Deep learning has gained many achievements over the past few years, right from defeating professionals in poker games to autonomous driving. Accomplishing such tasks needs a complex methodology which will result in a complex system. Even now, there are many cases where the researchers are applying a trial-and-error method to build certain models.
With the increasing demand in deep learning, the demand for better as well as sophisticated hardware has also increased. Several Tier I organisations like Intel, Nvidia and Alibaba, among others, are striving hard to bridge the gap between the software and hardware. The only way to build a sophisticated deep learning model is to use better hardware.
Recently, researchers from Harvard University came up with one such idea of developing a systematic and scientific approach to platform benchmarking. According to the researchers the benchmarking should not only compare the performance of different platforms which is running a broad range of deep learning models, but also support deeper analysis of the interactions across the spectrum of different model attributes (eg, hyperparameters), hardware design choices, and software support.

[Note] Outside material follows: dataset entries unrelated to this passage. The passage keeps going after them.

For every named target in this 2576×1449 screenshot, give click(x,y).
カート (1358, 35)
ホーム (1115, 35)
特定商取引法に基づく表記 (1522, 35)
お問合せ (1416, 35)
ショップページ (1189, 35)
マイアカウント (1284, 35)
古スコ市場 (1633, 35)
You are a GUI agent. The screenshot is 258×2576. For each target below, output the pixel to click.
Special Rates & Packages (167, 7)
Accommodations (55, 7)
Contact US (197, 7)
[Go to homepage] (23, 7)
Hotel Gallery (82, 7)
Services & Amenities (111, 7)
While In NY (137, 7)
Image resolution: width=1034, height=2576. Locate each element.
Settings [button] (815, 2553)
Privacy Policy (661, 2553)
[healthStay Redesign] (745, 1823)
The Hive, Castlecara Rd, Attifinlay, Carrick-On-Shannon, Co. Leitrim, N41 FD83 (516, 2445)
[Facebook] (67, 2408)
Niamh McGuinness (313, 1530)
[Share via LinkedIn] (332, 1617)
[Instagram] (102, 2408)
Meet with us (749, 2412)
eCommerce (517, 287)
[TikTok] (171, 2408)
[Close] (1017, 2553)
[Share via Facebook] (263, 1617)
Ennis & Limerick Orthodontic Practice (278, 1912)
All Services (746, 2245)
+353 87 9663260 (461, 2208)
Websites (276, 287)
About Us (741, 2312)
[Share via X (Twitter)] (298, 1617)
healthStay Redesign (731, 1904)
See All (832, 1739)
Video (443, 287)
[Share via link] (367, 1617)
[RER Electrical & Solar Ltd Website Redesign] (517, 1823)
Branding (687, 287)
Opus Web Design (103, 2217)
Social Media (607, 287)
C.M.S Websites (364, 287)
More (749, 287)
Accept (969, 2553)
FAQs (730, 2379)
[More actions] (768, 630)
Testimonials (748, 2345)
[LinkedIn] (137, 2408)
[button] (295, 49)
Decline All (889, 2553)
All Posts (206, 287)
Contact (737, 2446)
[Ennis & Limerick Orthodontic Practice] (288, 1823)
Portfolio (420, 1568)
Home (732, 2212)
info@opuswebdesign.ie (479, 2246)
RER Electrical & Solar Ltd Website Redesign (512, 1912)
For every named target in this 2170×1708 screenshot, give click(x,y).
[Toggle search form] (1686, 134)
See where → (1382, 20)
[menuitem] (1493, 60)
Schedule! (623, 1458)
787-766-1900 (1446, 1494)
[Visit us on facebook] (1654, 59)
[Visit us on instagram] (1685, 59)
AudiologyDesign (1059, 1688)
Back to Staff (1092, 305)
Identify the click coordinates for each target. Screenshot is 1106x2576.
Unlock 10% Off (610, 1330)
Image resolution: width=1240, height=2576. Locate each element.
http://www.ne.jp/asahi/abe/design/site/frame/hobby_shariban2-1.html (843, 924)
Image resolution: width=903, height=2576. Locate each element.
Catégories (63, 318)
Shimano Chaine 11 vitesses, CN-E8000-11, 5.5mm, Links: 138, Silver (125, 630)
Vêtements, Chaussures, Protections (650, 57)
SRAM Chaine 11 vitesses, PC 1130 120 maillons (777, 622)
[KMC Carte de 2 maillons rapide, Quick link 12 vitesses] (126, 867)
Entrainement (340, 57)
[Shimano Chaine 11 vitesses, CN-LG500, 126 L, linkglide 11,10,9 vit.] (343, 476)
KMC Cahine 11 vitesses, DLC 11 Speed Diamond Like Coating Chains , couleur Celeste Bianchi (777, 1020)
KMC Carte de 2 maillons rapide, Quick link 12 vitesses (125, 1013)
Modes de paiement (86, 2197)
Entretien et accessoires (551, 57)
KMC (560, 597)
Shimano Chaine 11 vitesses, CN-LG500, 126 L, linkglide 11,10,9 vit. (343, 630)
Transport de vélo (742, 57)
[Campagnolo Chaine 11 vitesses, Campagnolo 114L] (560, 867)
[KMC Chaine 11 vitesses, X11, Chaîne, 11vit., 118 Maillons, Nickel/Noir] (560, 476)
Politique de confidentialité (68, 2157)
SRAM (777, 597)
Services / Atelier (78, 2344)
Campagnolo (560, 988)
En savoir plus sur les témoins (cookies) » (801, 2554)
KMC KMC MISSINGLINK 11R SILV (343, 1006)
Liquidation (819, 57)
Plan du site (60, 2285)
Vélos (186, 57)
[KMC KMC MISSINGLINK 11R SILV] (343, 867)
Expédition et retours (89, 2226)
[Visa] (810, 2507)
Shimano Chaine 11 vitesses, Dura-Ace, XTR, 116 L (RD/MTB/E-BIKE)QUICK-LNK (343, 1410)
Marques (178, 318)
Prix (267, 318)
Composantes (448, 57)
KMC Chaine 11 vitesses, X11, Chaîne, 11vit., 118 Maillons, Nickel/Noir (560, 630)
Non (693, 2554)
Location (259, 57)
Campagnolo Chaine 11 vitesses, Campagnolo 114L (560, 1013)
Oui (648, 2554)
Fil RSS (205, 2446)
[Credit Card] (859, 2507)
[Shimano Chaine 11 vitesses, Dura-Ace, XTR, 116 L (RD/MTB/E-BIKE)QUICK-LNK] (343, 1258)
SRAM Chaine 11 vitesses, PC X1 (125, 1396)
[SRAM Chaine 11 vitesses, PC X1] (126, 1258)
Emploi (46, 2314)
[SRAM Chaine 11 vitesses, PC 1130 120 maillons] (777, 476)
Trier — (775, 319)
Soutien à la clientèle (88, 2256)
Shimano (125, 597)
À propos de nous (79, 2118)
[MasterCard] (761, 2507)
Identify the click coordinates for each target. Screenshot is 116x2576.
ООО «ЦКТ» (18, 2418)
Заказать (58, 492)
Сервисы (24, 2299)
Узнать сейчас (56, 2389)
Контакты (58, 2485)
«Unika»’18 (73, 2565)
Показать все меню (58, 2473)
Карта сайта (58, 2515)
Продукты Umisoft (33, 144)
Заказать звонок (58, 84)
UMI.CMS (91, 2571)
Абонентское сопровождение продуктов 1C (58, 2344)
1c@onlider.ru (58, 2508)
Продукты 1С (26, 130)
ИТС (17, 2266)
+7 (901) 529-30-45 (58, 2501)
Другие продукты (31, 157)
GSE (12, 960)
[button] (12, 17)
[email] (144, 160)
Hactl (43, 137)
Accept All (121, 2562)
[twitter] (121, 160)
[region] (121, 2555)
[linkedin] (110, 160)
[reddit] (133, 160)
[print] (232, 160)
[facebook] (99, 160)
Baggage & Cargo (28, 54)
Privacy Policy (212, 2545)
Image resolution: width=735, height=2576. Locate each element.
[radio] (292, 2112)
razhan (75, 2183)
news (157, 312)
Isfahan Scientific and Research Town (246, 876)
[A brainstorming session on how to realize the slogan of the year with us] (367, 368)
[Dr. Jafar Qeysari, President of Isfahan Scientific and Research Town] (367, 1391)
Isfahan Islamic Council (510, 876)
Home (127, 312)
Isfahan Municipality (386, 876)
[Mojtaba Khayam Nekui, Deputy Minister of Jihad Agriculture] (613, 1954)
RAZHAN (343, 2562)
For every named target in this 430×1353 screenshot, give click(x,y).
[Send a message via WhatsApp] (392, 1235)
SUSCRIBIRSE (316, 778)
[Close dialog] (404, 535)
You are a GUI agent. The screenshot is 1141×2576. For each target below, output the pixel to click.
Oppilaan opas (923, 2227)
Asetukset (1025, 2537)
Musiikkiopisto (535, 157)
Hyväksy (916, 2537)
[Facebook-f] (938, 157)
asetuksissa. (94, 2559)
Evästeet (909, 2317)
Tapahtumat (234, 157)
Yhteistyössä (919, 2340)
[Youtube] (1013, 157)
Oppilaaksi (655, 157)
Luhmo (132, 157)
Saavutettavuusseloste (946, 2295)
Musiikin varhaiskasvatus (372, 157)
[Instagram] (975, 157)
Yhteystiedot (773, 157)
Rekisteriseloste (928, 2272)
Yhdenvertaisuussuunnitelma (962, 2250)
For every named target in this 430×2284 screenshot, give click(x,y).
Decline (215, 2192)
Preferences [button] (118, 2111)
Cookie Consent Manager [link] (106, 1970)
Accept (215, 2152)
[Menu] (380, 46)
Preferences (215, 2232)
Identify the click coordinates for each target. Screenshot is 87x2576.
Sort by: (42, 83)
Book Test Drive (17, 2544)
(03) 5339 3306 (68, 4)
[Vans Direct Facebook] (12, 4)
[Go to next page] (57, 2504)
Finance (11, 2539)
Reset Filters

ParaDnn, a parameterised deep learning benchmark suite is introduced by the researchers of Harvard University. This suite generates end-to-end models for fully connected (FC), convolutional neural network (CNN), and recurrent neural networks (RNN).
Behind The Suite
In ParaDnn, the model types cover 95% of Google’s TPU workloads, all of Facebook’s deep learning models, and eight out of nine MLPerf models. The image classification/detection and sentiment analysis models are the CNNs, the recommendation and translation models are FCs, the RNN translator and another version of sentiment analysis are the RNNs. In addition to ParaDnn, the researchers also included two workloads written in TensorFlow from MLPerf and they are transformer and ResNet-50.
The researchers compared three hardware platforms as mentioned below
- The Tensor Processing Unit (TPU) v2 and v3 where each TPU v2 device delivers a peak of 180 TFLOPS on a single board and TPU v3 has an improved peak performance of 420 TFLOPS.
- The NVIDIA Tesla V100 Tensor Core which is a GPU with Volta architecture.
- CPUs, considered as a suitable and important platform for training in certain cases.
How It Works
Enabled by ParaDnn, the researchers specially marked the insights of these platforms. They made a deep dive into the TPU v2 and v3 which helps in revealing the architectural bottlenecks in computation capability, memory bandwidth, multi-chip overhead, and device-host balance.
The architecture of ParaDnn CNNs is
Input → [Residual/Bottleneck Block]×4 → FC → Output.
The architecture of ParaDnn FC is
Input → [Layer[Node]] → Output, where the layer is the number of layers is variables.
The architecture of ParaDnn RNN is
Input → [RNN/LSTM/GRU Cell] → Output
The ranges of the hyperparameters and dataset variables are given below
Advantages Of ParaDnn
ParaDnn seamlessly generates more than a thousand of parameterised multi-layer models, comprising fully-connected models (FC), convolutional neural networks (CNN), and recurrent neural networks (RNN). It allows a systematic benchmarking across almost six orders-of-magnitude of model parameter size, exceeding the range of existing benchmarks.
How This Suite Is Different From Existing Suites
In deep learning, there are already two types of existing benchmark suites. One is real-world benchmark suites such as MLPerf, Fathom, BenchNN, etc. The other is micro-benchmark suites, such as DeepBench and BenchIP. The drawback of the real-world suites is that it contains a handful of popular and current deep learning models spanning a variety of model architectures which means that it may become obsolete in future as this technology is evolving in a very fast manner. Furthermore, these suites fail to reveal deep insights into interactions between DL model attributes and hardware performance.
ParaDnn has all the advantages to the above shortcomings. It provides large end-to-end models covering current and future applications as well as parameterising the deep learning models to explore a broader design space of deep neural network model attributes. This suite also has the ability to gain insights about hardware performance sensitivity to model attributes by allowing interpolating and extrapolating to future models of interest.
TPU vs GPU vs CPU: A Cross-Platform Comparison
The researchers made a cross-platform comparison in order to choose the most suitable platform based on models of interest. This can also be said as the key takeaways which shows that no single platform is the best for all scenarios. They are mentioned below
- TPU: Tensor Processing Unit is highly-optimised for large batches and CNNs and has the highest training throughput.
- GPU: Graphics Processing Unit shows better flexibility and programmability for irregular computations, such as small batches and nonMatMul computations.
- CPU: Central Processing Unit achieves the highest FLOPS utilisation for RNNs and supports the largest model because of large memory capacity.
It has been shown that different platforms offer advantages for different models based on their respective characteristics. Emerging technology is evolving at a very fast pace and for this reason, it is also crucial to keep updating the benchmarking continuously. Moreover, for future work, the researchers will be working on studying deep learning inference, cloud overhead, multi-node systems, accuracy, or convergence.